Science Daily’ye göre, bu bulgular aynı zaman dilimindeki ağaç halkalarına ait karbon-14 konsantrasyonlarıyla karşılaştırıldı, buldukları şey inanılmazdı:

Bu anlatılanlar, yoğun manyetik alanlarca uyarılan atmosferik oksijen atomlarındaki elektronlardan yayılan ışınımın oluşturduğu, bugün kararlı auroral kırmızı arklar dediğimiz şeyin görünür durumlarıydı. Auroraları biz sadece kuzey enlemleriyle ilişkili biliyor olsak da, kütle atımında tanık olunduğu gibi Güneş’teki güçlü manyetik hareketlilik dönemlerinde, güneyde de görülebilirler. Tarihin bu döneminde Ortadoğu’nun, bir zamanlar Dünya’nın manyetik alanında meydana gelen değişiklikler öncesinde jeomanyetik kutba daha yakın olduğunu biliyoruz.”
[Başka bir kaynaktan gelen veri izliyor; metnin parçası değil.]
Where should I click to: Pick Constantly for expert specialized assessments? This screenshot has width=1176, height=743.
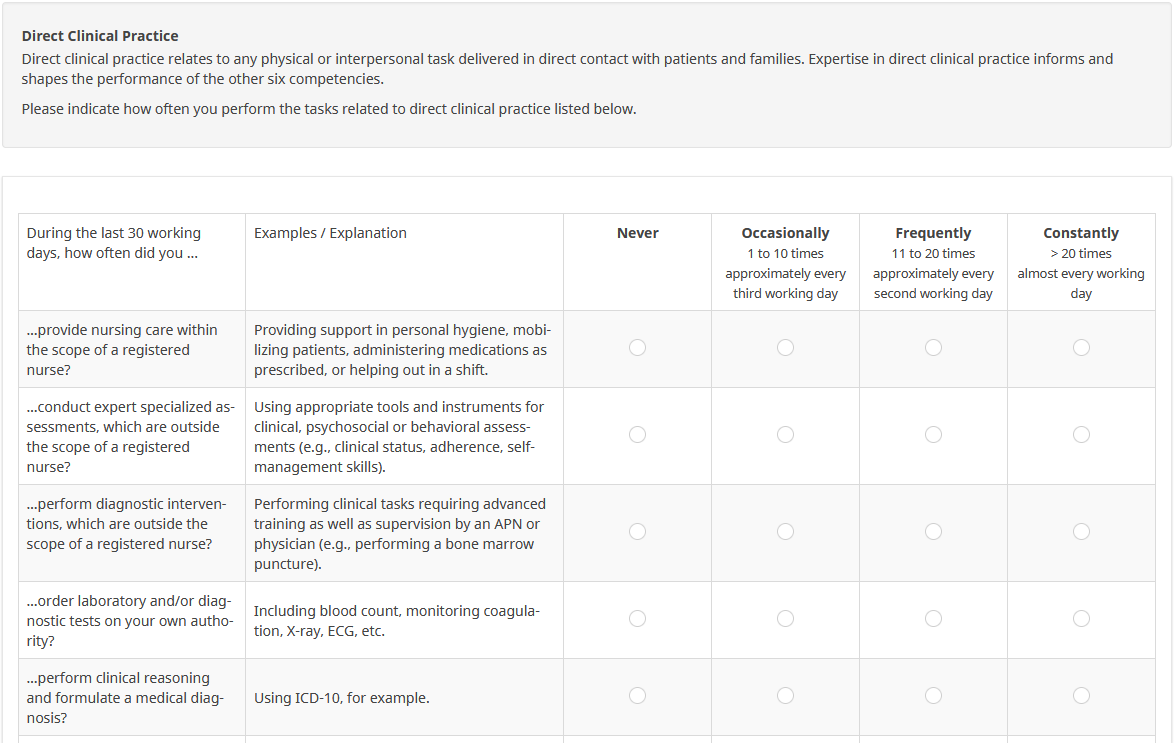tap(1081, 435)
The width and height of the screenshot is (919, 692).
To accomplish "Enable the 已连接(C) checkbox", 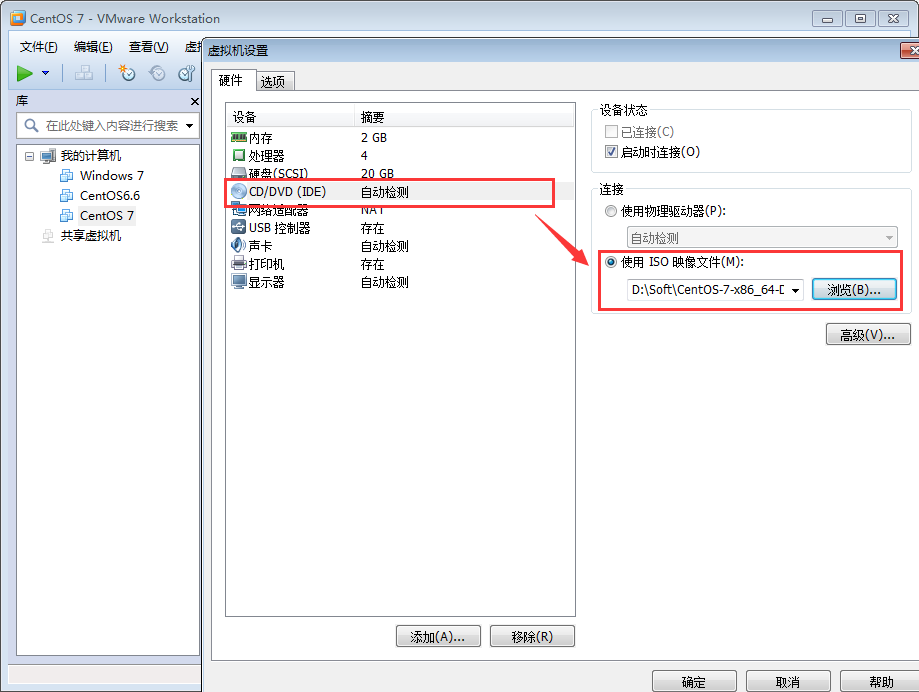I will [x=611, y=132].
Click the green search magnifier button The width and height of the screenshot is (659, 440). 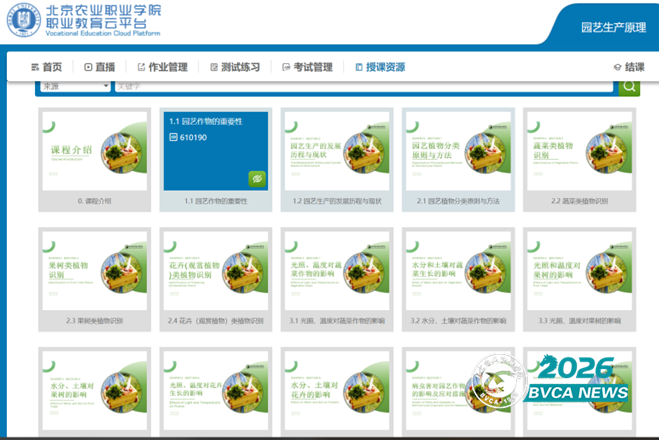629,86
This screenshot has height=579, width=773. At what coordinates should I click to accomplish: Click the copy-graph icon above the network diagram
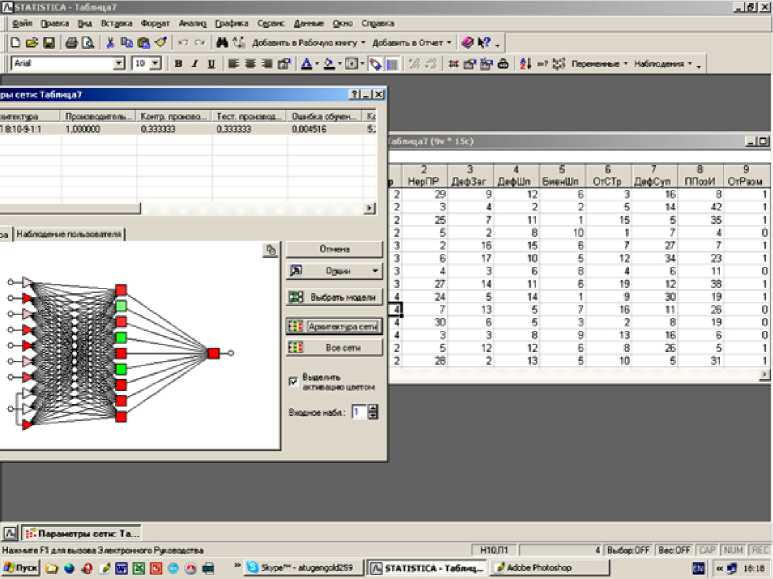coord(270,250)
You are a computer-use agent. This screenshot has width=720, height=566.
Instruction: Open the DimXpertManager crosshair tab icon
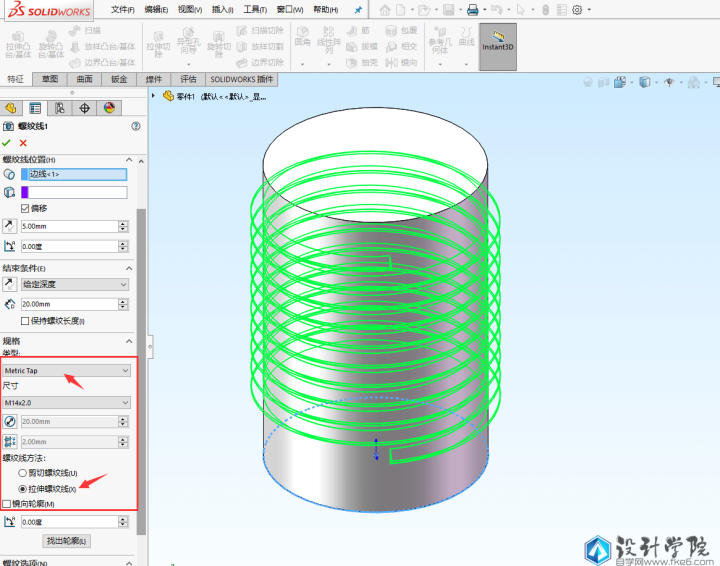tap(84, 108)
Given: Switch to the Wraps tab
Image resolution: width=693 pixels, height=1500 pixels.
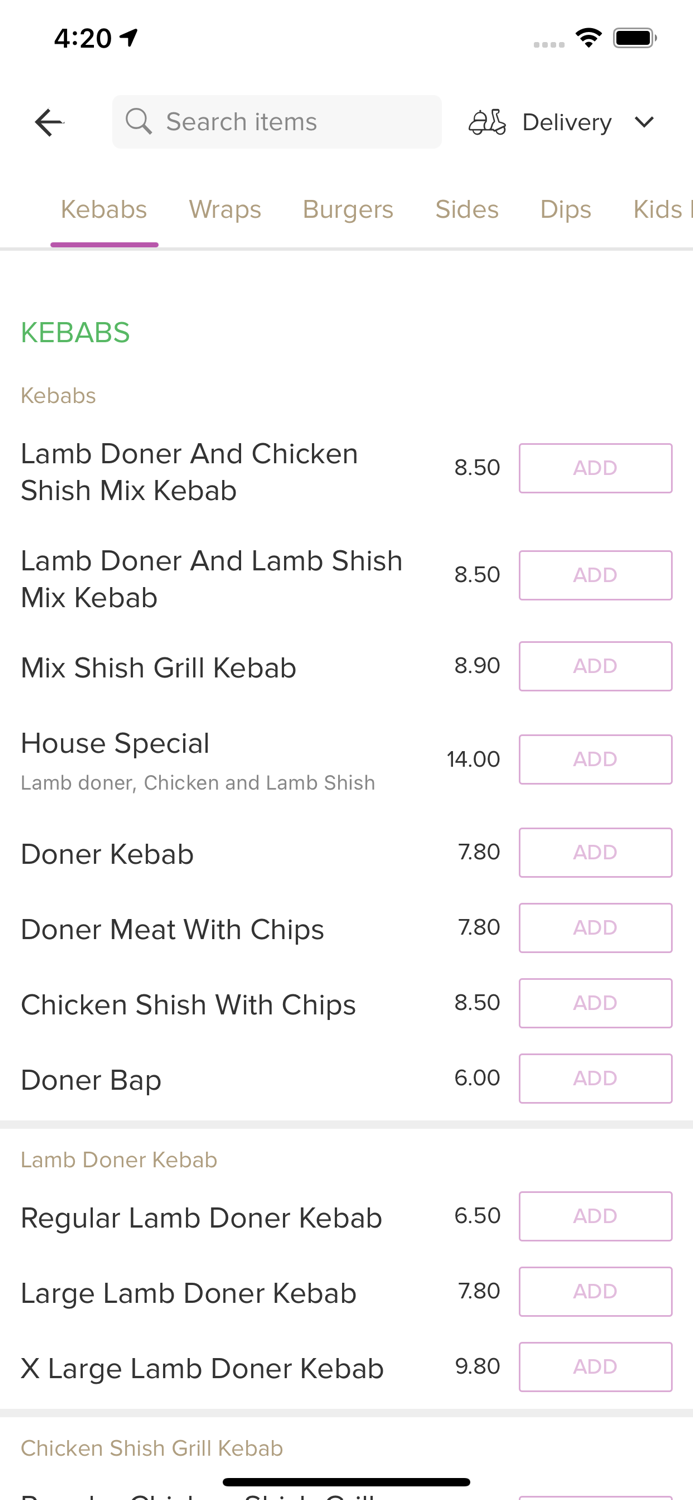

Asur’da kullanılanlara benzer bir çivi yazılı tablet

Kadim Asurluların Yardım Eli

Asurluların, güneşi inceleyen günümüz bilim adamlarına da yardım eli uzatabilecekleri ortaya çıktı.

Astrophysical Letters Journal‘a yazan araştırmacılar, güneş olaylarının şimdi binlerce yıl öncesine göre daha büyük bir tehdit olduğunu belirtiyor:

Uzaydaki bu olaylar, elektronik bir altyapıya artan bağımlılığı nedeniyle günümüz uygarlığı için ciddi bir tehdit oluşturuyor.”

Bir düşünün: Asurluların tarif etmeye çalıştığı gibi devasa bir güneş patlaması, mobil telefon istasyonlarını ve internet bağlantısını olumsuz etkileyebilir. Uydular ve uzay araçlarının bu tür olaylara karşı oldukça korunmasız olduğunu zaten biliyoruz. Modern, birbiriyle bağlantılı yaşayan dünyamızda, hayatımıza iyice girmiş bulunan iletişim aygıtları olmadan ne kadar sürdürebiliriz?

Bu anlamda Asurlulardan çok şey öğrenebiliriz ve bu bilgi de gelecekteki güneş olaylarına hazırlanmamızı sağlayabilir:

İlgili Yazılar

“Tarihsel bakış açısıyla ele aldığımızda durum çok ilginç, çünkü bu çivi yazılı tabletlerin bu tür güneş olaylarının en eski kayıtları olduğuna düşünülüyor ve bu da bu konudaki bilgileri en az bir yüzyıl geriye çekiyor. Bu nedenle, bu kayıtları tutan eski Asurlu astrologlar, geçmiş hakkında bilgi edinmenin bugüne destek olmaya ve hatta bazen geleceği “tahmin etmeye” yardımcı olabileceğine dair bir başka örnek sunmuş oluyorlar.”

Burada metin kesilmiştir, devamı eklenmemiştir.